Il 15 aprile di 150 anni fa, in Boulevard des Capucines, a Parigi, nasceva una delle correnti pittoriche più importanti della contemporaneità: l’impressionismo. Tra gli artisti che nella primavera del 1874 esposero in una mostra i loro lavori al pubblico per la prima volta, c’erano i giovani Pierre-Auguste Renoir e Paul Cézanne che, un secolo e mezzo dopo, si rincontrano sulle gloriose pareti di Palazzo Reale, a Milano, fino al prossimo 19 giugno. Il museo meneghino offre un inedito percorso parallelo tra i due pittori che furono amici nella vita e uniti in una visione dell’arte dove l’impressione, la suggestione dell’artista e dello spettatore prendono il sopravvento sulla materia, fondando un nuovo stile che cerca di guardare oltre l’immagine stessa, alla ricerca della sostanza, dell’essenza, dell’istantanea dell’impressione visiva.
Due universi visivi a confronto
Gli anni e il successo non hanno mai diviso Paul e Pierre-Auguste, qualcosa li ha uniti durante tutta la loro parabola artistica, come dimostrano i 52 capolavori riuniti dalla curatrice Cécile Girardeau, grazie al fondamentale apporto del Musée D’Orsay e del Musée de l’Orangerie di Parigi custodi abituali di gran parte delle opere esposte. Il risultato è una delle mostre più complete sull’opera dei due artisti, così simile nei fondamenti ideali eppure così diversa nel risultato pittorico. Le due prospettive si alternano nel percorso espositivo, restituendo allo spettatore le differenze dell’impressione che un medesimo soggetto ha prodotto nell’animo e sulle tele dei due artisti.

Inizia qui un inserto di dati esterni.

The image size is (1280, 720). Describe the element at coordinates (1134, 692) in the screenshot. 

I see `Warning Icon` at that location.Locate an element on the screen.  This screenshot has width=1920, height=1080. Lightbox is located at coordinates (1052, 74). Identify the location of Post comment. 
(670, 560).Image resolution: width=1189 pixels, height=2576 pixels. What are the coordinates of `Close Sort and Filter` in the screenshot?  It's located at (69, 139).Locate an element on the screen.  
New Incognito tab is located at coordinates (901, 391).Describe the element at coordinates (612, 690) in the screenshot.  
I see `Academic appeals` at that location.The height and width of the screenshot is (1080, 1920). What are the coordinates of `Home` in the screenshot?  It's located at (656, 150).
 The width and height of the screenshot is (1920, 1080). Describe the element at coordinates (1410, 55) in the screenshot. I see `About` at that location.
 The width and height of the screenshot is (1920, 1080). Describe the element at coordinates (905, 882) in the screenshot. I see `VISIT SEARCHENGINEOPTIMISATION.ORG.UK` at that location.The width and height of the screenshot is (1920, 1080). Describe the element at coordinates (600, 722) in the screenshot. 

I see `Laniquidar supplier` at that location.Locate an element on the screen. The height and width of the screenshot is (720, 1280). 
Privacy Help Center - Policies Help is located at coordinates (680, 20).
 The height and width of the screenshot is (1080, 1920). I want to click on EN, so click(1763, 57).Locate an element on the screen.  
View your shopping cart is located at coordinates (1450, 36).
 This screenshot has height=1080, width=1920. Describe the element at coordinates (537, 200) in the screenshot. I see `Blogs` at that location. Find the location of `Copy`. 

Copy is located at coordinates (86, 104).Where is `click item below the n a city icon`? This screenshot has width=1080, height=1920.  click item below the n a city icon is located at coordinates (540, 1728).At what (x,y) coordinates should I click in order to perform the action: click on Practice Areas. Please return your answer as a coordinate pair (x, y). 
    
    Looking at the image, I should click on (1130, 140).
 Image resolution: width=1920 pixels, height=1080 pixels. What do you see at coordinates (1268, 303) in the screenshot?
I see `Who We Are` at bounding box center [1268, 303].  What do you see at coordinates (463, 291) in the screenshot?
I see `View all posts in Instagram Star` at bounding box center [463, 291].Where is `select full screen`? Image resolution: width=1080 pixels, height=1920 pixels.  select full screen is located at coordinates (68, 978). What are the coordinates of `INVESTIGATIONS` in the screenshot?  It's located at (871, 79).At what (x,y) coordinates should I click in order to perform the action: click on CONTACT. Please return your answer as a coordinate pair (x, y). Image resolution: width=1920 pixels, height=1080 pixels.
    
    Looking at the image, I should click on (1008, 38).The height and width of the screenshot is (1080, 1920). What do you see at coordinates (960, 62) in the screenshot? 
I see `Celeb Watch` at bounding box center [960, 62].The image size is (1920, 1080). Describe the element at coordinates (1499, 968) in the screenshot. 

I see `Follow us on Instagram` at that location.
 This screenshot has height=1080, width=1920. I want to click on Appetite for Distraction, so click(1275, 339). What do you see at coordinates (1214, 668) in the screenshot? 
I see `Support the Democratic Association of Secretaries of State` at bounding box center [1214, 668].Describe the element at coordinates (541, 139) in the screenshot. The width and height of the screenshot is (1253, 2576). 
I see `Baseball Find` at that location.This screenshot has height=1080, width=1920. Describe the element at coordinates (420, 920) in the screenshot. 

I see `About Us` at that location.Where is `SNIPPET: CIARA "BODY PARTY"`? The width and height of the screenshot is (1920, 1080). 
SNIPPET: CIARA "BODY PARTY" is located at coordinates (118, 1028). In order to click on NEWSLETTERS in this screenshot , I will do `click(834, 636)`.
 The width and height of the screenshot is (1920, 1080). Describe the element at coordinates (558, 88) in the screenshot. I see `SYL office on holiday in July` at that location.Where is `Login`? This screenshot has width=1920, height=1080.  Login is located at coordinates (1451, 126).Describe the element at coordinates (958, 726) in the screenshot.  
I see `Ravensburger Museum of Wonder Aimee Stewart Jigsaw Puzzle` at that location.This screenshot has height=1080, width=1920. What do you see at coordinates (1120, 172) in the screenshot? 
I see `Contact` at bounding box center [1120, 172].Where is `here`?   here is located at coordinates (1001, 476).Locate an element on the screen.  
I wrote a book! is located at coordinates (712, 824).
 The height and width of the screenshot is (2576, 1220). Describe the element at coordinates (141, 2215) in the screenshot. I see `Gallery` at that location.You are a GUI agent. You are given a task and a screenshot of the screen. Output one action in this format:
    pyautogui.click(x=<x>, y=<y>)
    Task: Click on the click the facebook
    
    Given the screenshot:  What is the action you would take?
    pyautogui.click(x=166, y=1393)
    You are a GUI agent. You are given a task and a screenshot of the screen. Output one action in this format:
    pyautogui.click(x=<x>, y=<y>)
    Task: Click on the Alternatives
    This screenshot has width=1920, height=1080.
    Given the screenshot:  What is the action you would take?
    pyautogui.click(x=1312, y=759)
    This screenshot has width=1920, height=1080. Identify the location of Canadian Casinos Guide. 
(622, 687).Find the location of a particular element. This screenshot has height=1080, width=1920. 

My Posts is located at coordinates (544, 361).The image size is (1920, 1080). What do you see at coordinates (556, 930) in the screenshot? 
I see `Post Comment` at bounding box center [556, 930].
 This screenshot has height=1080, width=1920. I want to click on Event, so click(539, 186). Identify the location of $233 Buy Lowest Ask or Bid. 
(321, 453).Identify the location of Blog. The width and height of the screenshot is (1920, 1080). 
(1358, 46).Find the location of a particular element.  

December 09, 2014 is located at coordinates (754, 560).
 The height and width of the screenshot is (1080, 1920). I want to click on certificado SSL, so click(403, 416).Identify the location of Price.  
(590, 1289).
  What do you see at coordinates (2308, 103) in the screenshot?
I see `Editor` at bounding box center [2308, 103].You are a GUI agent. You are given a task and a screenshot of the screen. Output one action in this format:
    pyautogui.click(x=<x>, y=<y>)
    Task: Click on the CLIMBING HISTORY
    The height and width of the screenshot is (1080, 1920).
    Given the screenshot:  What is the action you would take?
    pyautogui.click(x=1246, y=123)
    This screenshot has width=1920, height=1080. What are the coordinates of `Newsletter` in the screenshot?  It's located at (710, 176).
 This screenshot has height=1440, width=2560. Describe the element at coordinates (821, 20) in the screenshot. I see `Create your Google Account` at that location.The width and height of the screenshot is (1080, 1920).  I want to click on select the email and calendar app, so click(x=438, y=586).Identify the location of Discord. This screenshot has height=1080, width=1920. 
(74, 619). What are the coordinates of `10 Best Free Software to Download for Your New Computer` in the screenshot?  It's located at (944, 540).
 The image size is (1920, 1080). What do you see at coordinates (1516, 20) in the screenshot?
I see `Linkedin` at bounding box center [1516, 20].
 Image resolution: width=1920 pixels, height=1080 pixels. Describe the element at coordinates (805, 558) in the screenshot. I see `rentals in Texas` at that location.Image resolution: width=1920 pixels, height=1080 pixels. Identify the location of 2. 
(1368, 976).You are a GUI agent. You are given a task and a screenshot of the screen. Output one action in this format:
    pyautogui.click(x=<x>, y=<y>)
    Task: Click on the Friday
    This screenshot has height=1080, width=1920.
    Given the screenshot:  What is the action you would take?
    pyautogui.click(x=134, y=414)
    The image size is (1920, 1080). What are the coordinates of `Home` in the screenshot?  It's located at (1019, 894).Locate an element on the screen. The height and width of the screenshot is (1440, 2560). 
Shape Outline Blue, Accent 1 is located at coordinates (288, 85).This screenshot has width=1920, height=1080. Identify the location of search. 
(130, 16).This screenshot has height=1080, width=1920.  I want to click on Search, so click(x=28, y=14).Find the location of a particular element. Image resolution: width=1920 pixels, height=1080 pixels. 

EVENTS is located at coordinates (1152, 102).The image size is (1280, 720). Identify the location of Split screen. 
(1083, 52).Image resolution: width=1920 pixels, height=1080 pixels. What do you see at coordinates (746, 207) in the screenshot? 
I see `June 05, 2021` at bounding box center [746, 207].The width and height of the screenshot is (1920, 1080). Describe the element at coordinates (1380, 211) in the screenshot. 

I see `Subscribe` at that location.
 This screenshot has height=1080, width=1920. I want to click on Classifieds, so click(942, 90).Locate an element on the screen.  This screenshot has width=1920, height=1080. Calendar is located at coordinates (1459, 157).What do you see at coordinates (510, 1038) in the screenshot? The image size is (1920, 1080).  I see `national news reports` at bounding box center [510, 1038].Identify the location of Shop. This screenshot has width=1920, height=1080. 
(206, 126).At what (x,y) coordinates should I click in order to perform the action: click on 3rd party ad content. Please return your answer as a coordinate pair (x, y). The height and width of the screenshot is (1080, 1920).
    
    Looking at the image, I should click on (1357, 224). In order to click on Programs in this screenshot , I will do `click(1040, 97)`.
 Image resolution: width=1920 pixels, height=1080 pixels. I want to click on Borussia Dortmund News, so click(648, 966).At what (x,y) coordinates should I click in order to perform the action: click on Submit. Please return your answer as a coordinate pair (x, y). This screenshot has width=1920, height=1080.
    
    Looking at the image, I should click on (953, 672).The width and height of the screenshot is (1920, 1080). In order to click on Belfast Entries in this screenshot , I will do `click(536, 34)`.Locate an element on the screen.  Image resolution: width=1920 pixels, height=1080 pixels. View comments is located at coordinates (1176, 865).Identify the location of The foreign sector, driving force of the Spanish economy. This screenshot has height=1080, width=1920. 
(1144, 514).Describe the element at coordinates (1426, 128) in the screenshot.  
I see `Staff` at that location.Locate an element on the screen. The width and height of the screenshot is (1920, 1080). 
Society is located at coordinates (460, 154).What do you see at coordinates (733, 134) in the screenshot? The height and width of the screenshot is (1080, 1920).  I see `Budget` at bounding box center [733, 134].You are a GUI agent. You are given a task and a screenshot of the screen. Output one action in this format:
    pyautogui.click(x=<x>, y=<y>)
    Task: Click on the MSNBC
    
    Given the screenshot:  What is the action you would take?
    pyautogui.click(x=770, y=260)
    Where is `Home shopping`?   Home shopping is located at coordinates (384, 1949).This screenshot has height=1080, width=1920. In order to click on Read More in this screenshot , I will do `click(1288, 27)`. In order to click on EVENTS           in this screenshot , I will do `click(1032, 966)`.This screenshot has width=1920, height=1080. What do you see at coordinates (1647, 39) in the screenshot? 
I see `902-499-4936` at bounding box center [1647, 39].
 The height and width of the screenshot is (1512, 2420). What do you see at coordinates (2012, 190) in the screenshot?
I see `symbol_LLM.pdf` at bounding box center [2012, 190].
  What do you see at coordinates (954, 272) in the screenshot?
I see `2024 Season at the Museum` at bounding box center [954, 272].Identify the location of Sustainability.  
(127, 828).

Renoir, di famiglia umile e dallo spirito aperto e leggero, rende tutto colorato, sinuoso, etereo, mentre Cézanne traccia solchi netti tra coscienza e impressione, producendo tele a volte tenebrose, quasi geometriche che riflettono il suo carattere spigoloso e difficile, forgiato dagli scontri con la famiglia borghese che lo voleva banchiere come il padre.
Forma, luce e colore
La trinità dell’impressionismo è la stella polare che guida la produzione artistica dei due artisti francesi e, in generale, di tutto il movimento impressionista. Le tele selezionate coprono un arco temporale che va dalla metà degli anni ‘70 del Diciannovesimo secolo fino agli albori del Novecento, raccontando un’evoluzione che porta in luce gli elementi fondanti dell’arte posteriore, dal cubismo all’astrattismo.
Ecco che la forma perde i contorni, la luce si diffonde da punti inaspettati e il colore trionfa nella sua necessità narrativa che diventa anche lemma dell’autore e lo distingue. Come sempre, non dobbiamo pensare all’impressionismo come a un movimento compatto e univoco e la vera intuizione della mostra è palesare la differenza nell’unità, attraverso la comparazione immediata delle tele esposte, testimonianza di un legame che ha superato i limiti fisici dell’amicizia in vita per diventare paradigma e totem di un movimento che ancora affascina il pubblico e ispira la cultura in tutte le sue forme.
Un rapporto longevo
Nonostante la comune origine francese e la coincidenza nella capitale transalpina fino al 1881, è proprio quando entrambi lasciano Parigi che l’amicizia tra i due diventa un rapporto costante. Renoir ama andare a trovare Cézanne in Provenza. Sono ormai artisti famosi, maturi, pronti ad approfondire ed evolvere i temi che li accomunano, senza influenzarsi nel tratto o nell’opera, ma nel vivere. Cézanne si nutre della bonaria luccicanza e della fede nella bellezza di Renoir che assorbe a sua volta la solidità e la disciplina dell’amico.
Un’affinità elettiva che ha reso Renoir e Cézanne i padri di una cultura posteriore di cui sono stati i visionari precursori, come dimostra il raffronto finale nel percorso espositivo con l’opera di Picasso. Il malgueño sarà il primo a raccogliere il testimone di questi pittori eterni, simboli dell’inevitabile connubio tra luce ed ombra, immaginazione e realtà, emozione e ragione che è il fondamento dell’arte di cui i protagonisti dell’evento culturale dell’anno a Palazzo Reale sono ancora una referenza irrinunciabile.